Systems Biology
Insights into the functioning of living systems is essential for effectively developing medicines and food, for managing infections, as well as for understanding the development and regeneration process in humans, animals and plants, or the design of efficient, sustainable bioproduction processes. Organisms function on the basis of complex interrelated networks of processes over many aggregation levels. Genes, proteins and metabolic products influence each other in the cell, in a system in which many links and feedback mechanisms take place in and between various compartments. Also, cells within an organ and organs within an organism maintain such complex reciprocal relationships with each other. The same applies in effect for organisms in a population and for interactions between populations.

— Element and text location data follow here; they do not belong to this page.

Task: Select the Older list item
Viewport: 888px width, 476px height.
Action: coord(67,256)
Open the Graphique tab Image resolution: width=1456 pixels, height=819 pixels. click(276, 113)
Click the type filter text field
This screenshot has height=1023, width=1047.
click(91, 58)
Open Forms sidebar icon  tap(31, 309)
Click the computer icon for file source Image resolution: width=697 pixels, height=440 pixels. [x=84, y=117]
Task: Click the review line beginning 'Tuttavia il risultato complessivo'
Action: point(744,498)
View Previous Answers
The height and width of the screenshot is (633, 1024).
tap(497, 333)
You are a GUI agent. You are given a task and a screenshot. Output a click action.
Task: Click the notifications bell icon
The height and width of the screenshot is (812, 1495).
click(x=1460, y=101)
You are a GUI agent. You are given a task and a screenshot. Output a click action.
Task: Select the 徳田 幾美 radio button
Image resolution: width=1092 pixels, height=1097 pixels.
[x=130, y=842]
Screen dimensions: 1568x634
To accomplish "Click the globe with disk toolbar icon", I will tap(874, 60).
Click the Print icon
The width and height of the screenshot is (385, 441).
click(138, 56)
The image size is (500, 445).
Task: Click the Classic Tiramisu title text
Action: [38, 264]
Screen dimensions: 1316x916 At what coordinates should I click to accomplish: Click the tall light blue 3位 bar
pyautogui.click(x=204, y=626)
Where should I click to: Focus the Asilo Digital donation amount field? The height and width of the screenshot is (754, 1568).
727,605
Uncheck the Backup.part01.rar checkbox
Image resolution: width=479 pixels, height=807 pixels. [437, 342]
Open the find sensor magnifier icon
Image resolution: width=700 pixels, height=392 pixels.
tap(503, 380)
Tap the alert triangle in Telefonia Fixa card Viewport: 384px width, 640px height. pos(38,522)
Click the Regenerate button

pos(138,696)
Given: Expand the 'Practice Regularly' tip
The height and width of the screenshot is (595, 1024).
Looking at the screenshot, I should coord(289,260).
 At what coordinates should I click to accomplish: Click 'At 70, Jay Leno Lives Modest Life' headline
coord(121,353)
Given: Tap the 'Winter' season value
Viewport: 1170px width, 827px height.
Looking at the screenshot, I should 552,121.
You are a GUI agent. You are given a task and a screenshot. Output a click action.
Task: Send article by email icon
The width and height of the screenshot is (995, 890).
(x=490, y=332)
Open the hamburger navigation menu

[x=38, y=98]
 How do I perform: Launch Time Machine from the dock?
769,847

The essence of systems biology is to quantitatively determine how molecules, cells, organelles, organs and organisms cooperate in time and space to allow biological processes to proceed. As a result of (information) technology developments and progress in the ‘omics’ disciplines increasingly more data are becoming available, which will be integrated into computational and theoretical approaches and predictive models. This approach signifies a methodological breakthrough. Systems Biology therefore requires cooperation between biologists, chemists, physicists, mathematicians, information scientists and medics. The intended national efforts will focus on three application areas: agro/nutrition, pharmaceuticals and bioprocess technology.
This programme links up with the themes of VNO/NCW, the priorities of SenterNovem, the key areas Food & Flowers and Chemistry of the Innovation Platform, the interest of a number of companies and the foresight studies of COS.